- **Exercise prompt**
Select every row that contains the word "schliesst", matching case exactly.
>> BEGIN Exercise inputs
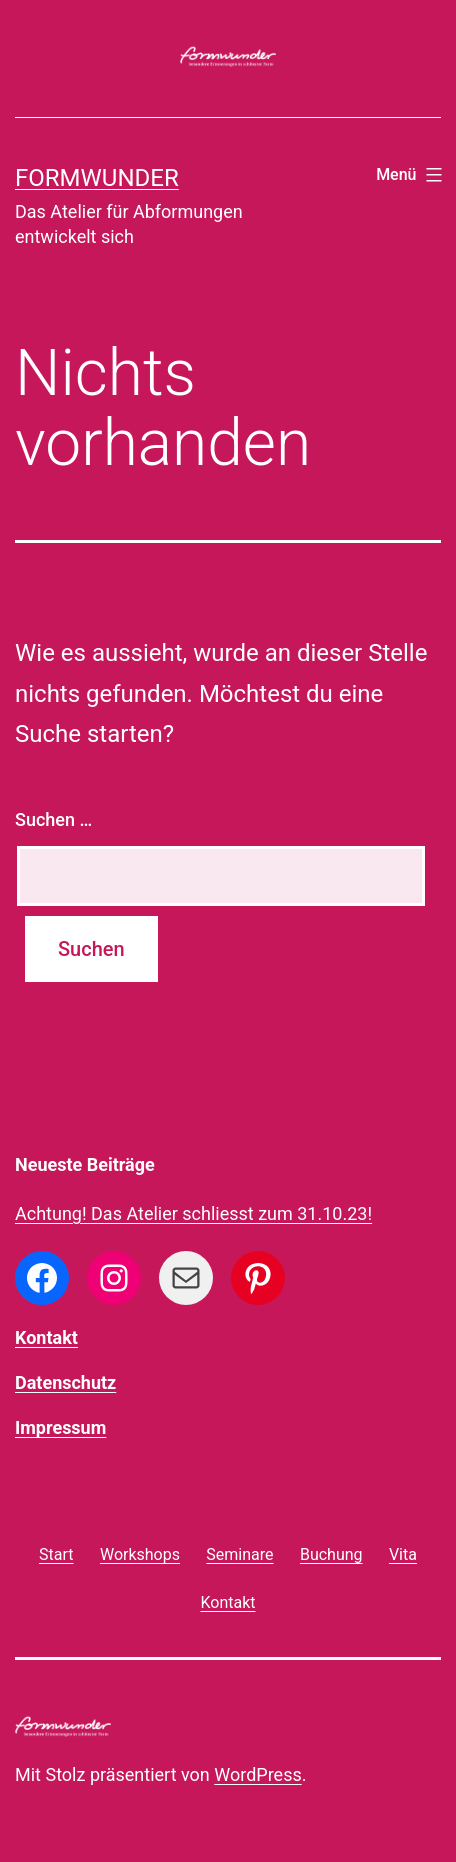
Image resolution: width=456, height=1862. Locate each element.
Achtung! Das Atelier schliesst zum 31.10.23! (193, 1213)
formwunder (97, 178)
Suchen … (53, 819)
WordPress (257, 1774)
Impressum (60, 1427)
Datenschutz (65, 1382)
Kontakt (46, 1337)
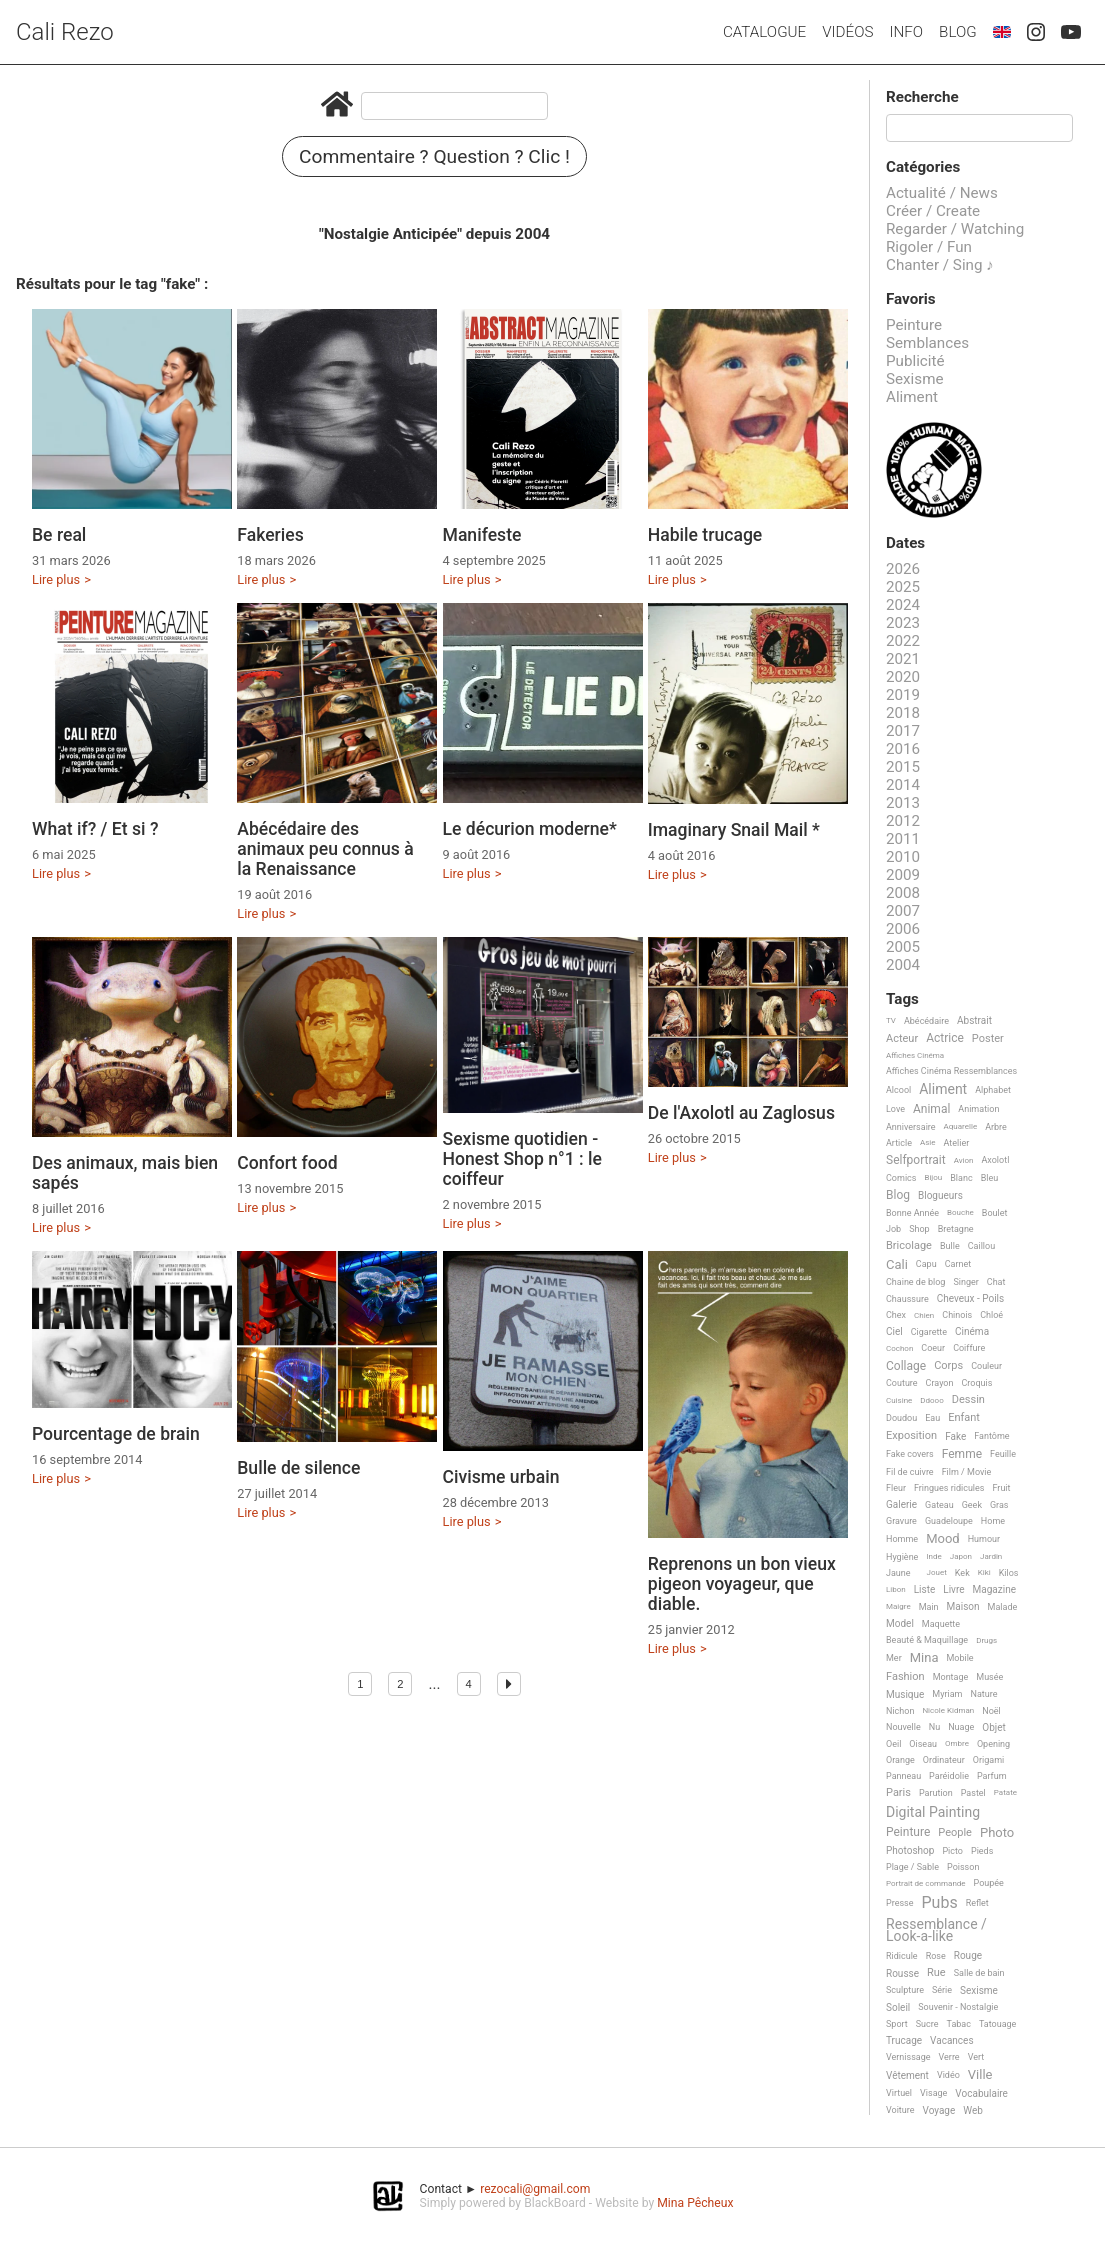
>> END Exercise inputs
- **Exercise response**
Achtung! Das Atelier schliesst zum 31.10.23! (193, 1213)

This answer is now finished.